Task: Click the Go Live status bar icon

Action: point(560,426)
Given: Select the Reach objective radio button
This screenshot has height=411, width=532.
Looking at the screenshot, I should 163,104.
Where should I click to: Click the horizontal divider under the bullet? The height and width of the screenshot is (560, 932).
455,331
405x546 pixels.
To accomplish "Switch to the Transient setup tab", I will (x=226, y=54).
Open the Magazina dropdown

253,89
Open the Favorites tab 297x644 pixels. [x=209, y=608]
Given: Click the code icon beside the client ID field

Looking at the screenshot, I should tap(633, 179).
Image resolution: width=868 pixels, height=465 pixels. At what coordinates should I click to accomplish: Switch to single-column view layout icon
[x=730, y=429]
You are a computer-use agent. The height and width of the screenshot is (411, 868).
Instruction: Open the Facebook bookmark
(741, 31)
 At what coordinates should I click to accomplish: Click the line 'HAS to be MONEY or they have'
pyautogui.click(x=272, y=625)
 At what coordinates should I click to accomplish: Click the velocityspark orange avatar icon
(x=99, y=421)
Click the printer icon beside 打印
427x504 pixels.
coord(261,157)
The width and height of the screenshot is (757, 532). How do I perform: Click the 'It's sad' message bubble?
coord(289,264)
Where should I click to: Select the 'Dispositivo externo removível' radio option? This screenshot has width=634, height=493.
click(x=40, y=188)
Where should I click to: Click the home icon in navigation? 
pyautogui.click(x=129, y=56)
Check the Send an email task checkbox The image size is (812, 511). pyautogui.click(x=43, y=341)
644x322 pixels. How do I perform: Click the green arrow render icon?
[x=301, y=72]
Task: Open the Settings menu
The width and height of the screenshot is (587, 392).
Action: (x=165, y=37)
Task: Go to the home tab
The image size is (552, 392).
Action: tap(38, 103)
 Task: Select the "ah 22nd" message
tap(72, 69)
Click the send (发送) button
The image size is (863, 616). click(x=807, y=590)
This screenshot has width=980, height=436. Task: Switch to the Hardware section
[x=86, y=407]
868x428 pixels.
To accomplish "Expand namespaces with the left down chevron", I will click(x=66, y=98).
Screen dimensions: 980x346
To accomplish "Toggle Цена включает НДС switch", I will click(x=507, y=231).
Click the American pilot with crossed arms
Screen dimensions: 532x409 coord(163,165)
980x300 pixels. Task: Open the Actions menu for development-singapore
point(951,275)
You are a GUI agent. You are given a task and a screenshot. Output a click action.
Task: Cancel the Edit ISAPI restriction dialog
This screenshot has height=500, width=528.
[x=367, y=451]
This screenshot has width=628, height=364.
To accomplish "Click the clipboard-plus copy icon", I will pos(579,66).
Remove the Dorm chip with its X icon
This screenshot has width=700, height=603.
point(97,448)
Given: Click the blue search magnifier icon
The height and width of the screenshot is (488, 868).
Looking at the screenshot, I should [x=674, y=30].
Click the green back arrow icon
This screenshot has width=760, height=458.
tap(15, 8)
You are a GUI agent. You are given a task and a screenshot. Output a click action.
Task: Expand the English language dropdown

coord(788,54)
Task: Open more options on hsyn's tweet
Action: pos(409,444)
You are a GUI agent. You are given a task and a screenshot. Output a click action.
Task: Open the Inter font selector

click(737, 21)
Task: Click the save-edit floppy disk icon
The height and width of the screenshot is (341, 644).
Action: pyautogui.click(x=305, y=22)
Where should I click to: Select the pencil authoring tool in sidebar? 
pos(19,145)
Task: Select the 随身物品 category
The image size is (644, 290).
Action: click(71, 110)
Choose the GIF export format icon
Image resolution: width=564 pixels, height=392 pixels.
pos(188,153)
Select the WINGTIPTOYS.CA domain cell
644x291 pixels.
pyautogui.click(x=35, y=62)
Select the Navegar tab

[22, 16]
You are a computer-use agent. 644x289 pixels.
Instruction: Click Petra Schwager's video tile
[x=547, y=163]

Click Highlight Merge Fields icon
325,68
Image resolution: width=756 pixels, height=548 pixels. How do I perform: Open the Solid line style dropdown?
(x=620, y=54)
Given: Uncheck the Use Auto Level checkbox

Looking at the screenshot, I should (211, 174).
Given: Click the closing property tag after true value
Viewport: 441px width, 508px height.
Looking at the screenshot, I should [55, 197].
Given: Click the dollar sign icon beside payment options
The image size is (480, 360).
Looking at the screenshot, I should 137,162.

**WHAT YOU ARE ASKED TO DO**
Without leaving anything out, give the entries again exactly.

**ANSWER SECTION**
Task: Click the Go Live status bar icon

Action: point(560,426)
Given: Select the Reach objective radio button
This screenshot has height=411, width=532.
Looking at the screenshot, I should 163,104.
Where should I click to: Click the horizontal divider under the bullet? The height and width of the screenshot is (560, 932).
455,331
405x546 pixels.
To accomplish "Switch to the Transient setup tab", I will (x=226, y=54).
Open the Magazina dropdown

253,89
Open the Favorites tab 297x644 pixels. [x=209, y=608]
Given: Click the code icon beside the client ID field

Looking at the screenshot, I should tap(633, 179).
Image resolution: width=868 pixels, height=465 pixels. At what coordinates should I click to accomplish: Switch to single-column view layout icon
[x=730, y=429]
You are a computer-use agent. The height and width of the screenshot is (411, 868).
Instruction: Open the Facebook bookmark
(741, 31)
 At what coordinates should I click to accomplish: Click the line 'HAS to be MONEY or they have'
pyautogui.click(x=272, y=625)
 At what coordinates should I click to accomplish: Click the velocityspark orange avatar icon
(x=99, y=421)
Click the printer icon beside 打印
427x504 pixels.
coord(261,157)
The width and height of the screenshot is (757, 532). How do I perform: Click the 'It's sad' message bubble?
coord(289,264)
Where should I click to: Select the 'Dispositivo externo removível' radio option? This screenshot has width=634, height=493.
click(x=40, y=188)
Where should I click to: Click the home icon in navigation? 
pyautogui.click(x=129, y=56)
Check the Send an email task checkbox The image size is (812, 511). pyautogui.click(x=43, y=341)
644x322 pixels. How do I perform: Click the green arrow render icon?
[x=301, y=72]
Task: Open the Settings menu
The width and height of the screenshot is (587, 392).
Action: (x=165, y=37)
Task: Go to the home tab
The image size is (552, 392).
Action: tap(38, 103)
 Task: Select the "ah 22nd" message
tap(72, 69)
Click the send (发送) button
The image size is (863, 616). click(x=807, y=590)
This screenshot has width=980, height=436. Task: Switch to the Hardware section
[x=86, y=407]
868x428 pixels.
To accomplish "Expand namespaces with the left down chevron", I will click(x=66, y=98).
Screen dimensions: 980x346
To accomplish "Toggle Цена включает НДС switch", I will click(x=507, y=231).
Click the American pilot with crossed arms
Screen dimensions: 532x409 coord(163,165)
980x300 pixels. Task: Open the Actions menu for development-singapore
point(951,275)
You are a GUI agent. You are given a task and a screenshot. Output a click action.
Task: Cancel the Edit ISAPI restriction dialog
This screenshot has height=500, width=528.
[x=367, y=451]
This screenshot has width=628, height=364.
To accomplish "Click the clipboard-plus copy icon", I will pos(579,66).
Remove the Dorm chip with its X icon
This screenshot has width=700, height=603.
point(97,448)
Given: Click the blue search magnifier icon
The height and width of the screenshot is (488, 868).
Looking at the screenshot, I should [x=674, y=30].
Click the green back arrow icon
This screenshot has width=760, height=458.
tap(15, 8)
You are a GUI agent. You are given a task and a screenshot. Output a click action.
Task: Expand the English language dropdown

coord(788,54)
Task: Open more options on hsyn's tweet
Action: pos(409,444)
You are a GUI agent. You are given a task and a screenshot. Output a click action.
Task: Open the Inter font selector

click(737, 21)
Task: Click the save-edit floppy disk icon
The height and width of the screenshot is (341, 644).
Action: pyautogui.click(x=305, y=22)
Where should I click to: Select the pencil authoring tool in sidebar? 
pos(19,145)
Task: Select the 随身物品 category
The image size is (644, 290).
Action: click(71, 110)
Choose the GIF export format icon
Image resolution: width=564 pixels, height=392 pixels.
pos(188,153)
Select the WINGTIPTOYS.CA domain cell
644x291 pixels.
pyautogui.click(x=35, y=62)
Select the Navegar tab

[22, 16]
You are a computer-use agent. 644x289 pixels.
Instruction: Click Petra Schwager's video tile
[x=547, y=163]

Click Highlight Merge Fields icon
325,68
Image resolution: width=756 pixels, height=548 pixels. How do I perform: Open the Solid line style dropdown?
(x=620, y=54)
Given: Uncheck the Use Auto Level checkbox

Looking at the screenshot, I should (211, 174).
Given: Click the closing property tag after true value
Viewport: 441px width, 508px height.
Looking at the screenshot, I should [55, 197].
Given: Click the dollar sign icon beside payment options
The image size is (480, 360).
Looking at the screenshot, I should 137,162.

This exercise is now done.